Lawmakers unanimously accepted a substitute to Bill 246‑38 to exempt the Guam Cancer Trust Fund from BBMR allotment‑release control so appropriated funds are disbursed monthly; sponsors said delays have forced nonprofits and patients to front costs and cited specific examples of late disbursements.

A substituted version of Bill 246‑38 was accepted on the floor and moved to the third‑reading file after senators described repeated operational harms from delayed allotment releases to the Guam Cancer Trust Fund.

The substitute adds a section exempting the trust fund from the Bureau of Budget and Management Research's allotment‑release control so the fund would receive its monthly allotments as scheduled. The sponsor said past delays had real consequences: "funds have sometimes been released sporadically or later in the fiscal year," and testified that in one year the trust fund did not receive any allotment from October until August of the following year. Floor speakers also recounted instances in which organizations were required to front costs while waiting months for reimbursements.

Floor debate emphasized patient impacts and nonprofit dependence on predictable cash flows. One senator said some patients pay near $20,000 for a single pill and called the measure "life or death," while another noted an appropriation of $4,000,000 had produced a partial release of only $48,000 to date. Supporters framed the substitute as building on Public Law 38‑62, which had stabilized the fund's minimum level of funding, while the current change stabilizes monthly release timing.

The substitute was accepted by unanimous/no‑objection voice action, and colleagues moved the bill to the third‑reading file.

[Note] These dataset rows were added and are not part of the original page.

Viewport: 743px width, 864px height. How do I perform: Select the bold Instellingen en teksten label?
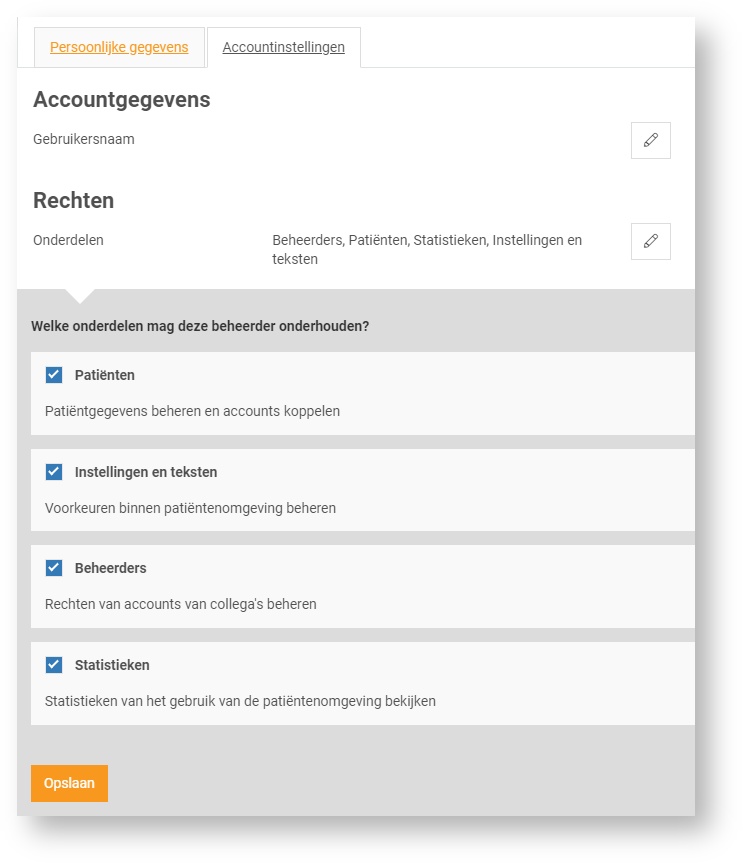(x=146, y=472)
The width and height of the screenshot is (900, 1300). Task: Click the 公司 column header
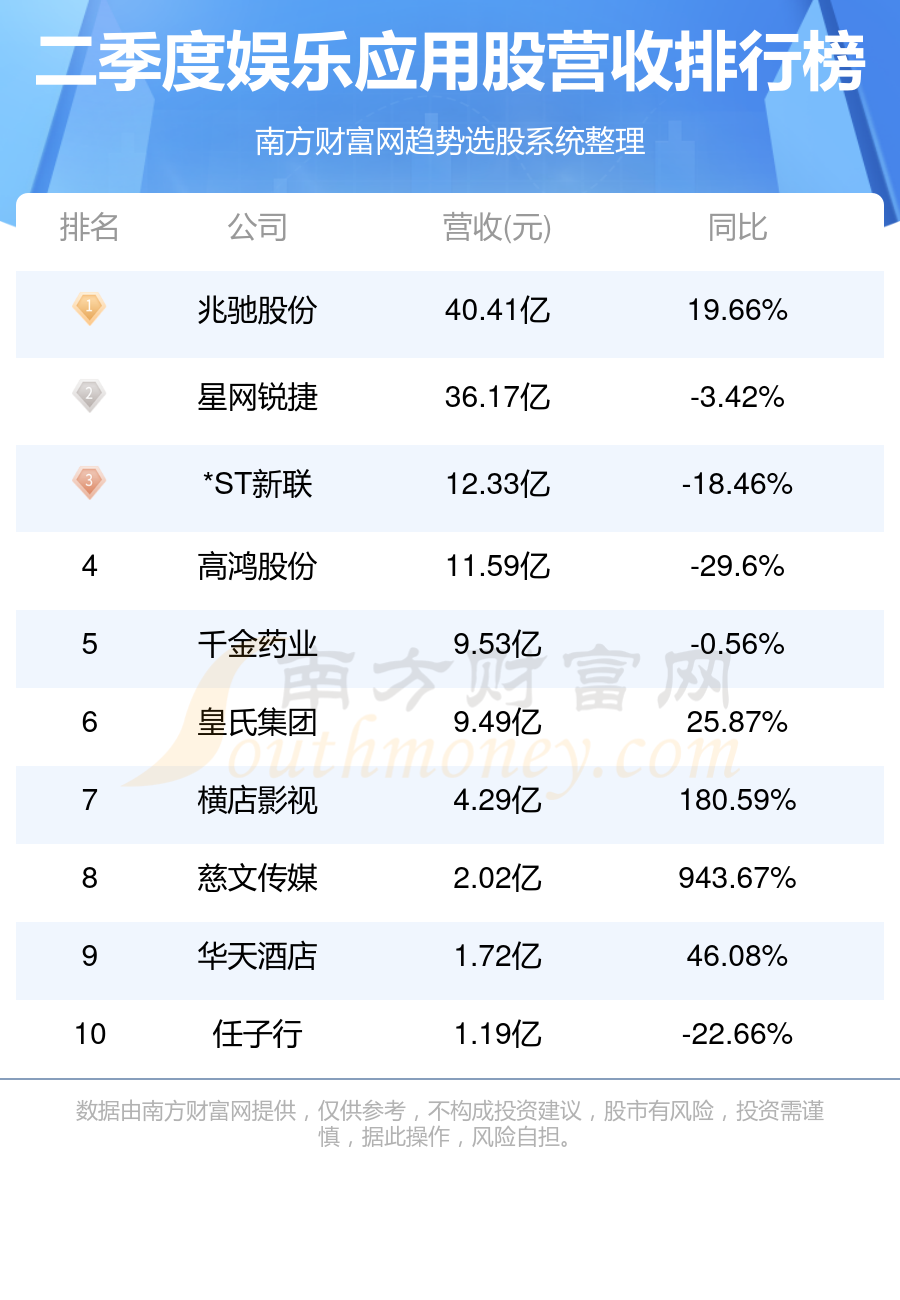tap(257, 228)
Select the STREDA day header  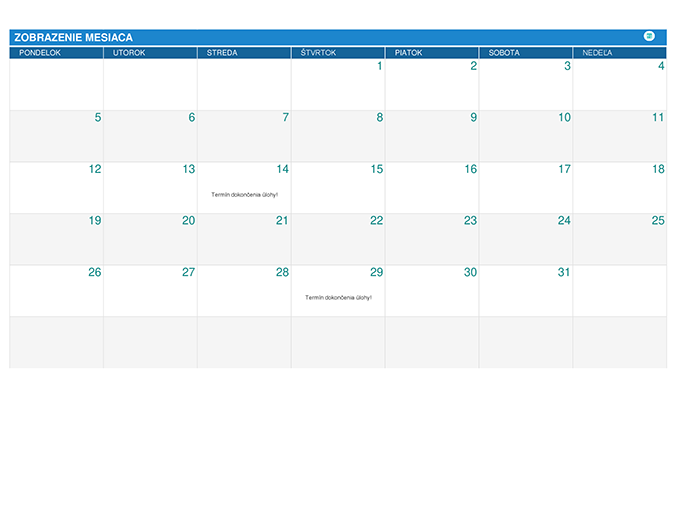pyautogui.click(x=222, y=52)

Senators asked that the bill preserve accountability for how nonprofit recipients use funds: floor remarks referenced an Office of Public Accountability report that in prior years a single nonprofit had received substantial shares of project costs and recommended stewardship of taxpayer dollars.

If enacted, the bill exempts the Guam Cancer Trust Fund (managed through the University of Guam per floor testimony) from standard allotment release controls so monthly allotments will be released even if projected collections to the Healthy Futures Fund vary; the substitute allows shortfalls to be drawn from unobligated excess revenue up to the statutory allocation (discussed at $4,000,000 per year in floor remarks).